Try it: Without including any pictures, please copy every entry below exactly.

[Stored data entries]
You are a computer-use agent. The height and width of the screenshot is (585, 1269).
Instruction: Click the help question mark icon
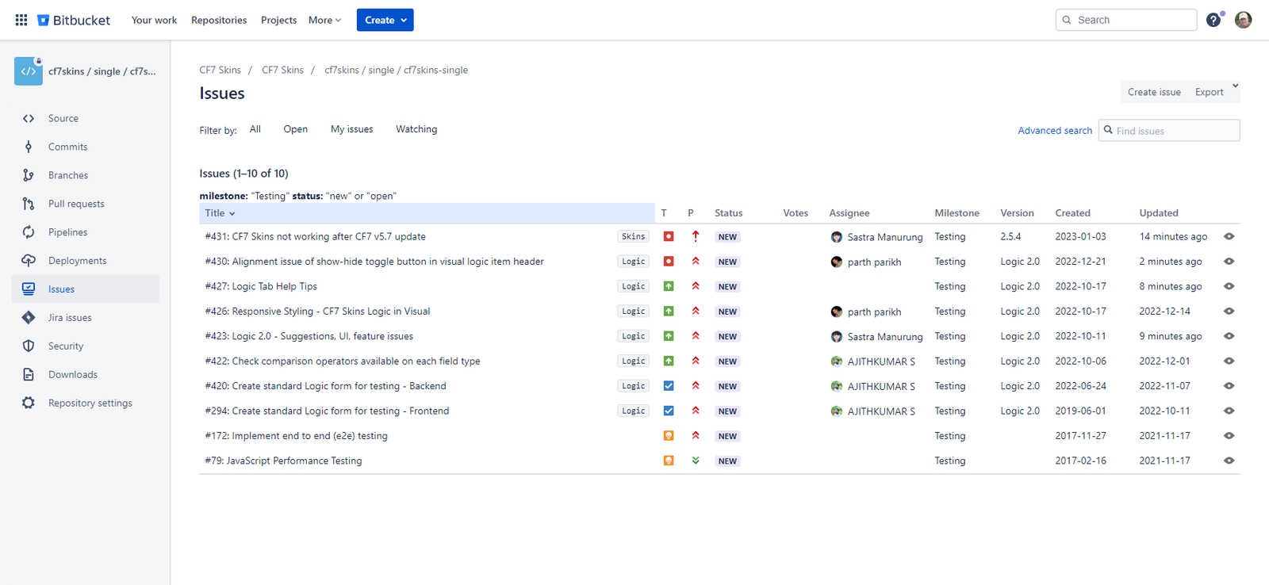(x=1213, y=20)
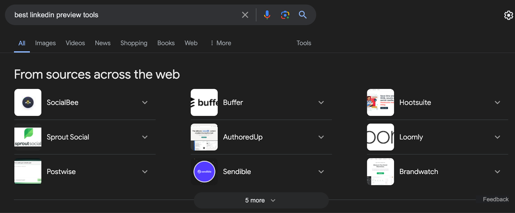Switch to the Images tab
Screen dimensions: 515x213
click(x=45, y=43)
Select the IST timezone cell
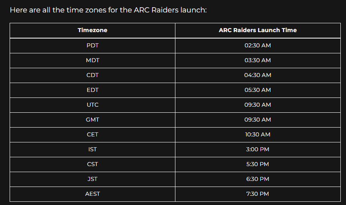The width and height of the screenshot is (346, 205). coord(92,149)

Exercise answer:
You are a computer-use agent. The height and width of the screenshot is (585, 1269).
Instruction: Click the help question mark icon
(x=1213, y=20)
Switch to the Images tab
Screen dimensions: 515x213
click(x=45, y=43)
Select the IST timezone cell
The width and height of the screenshot is (346, 205). coord(92,149)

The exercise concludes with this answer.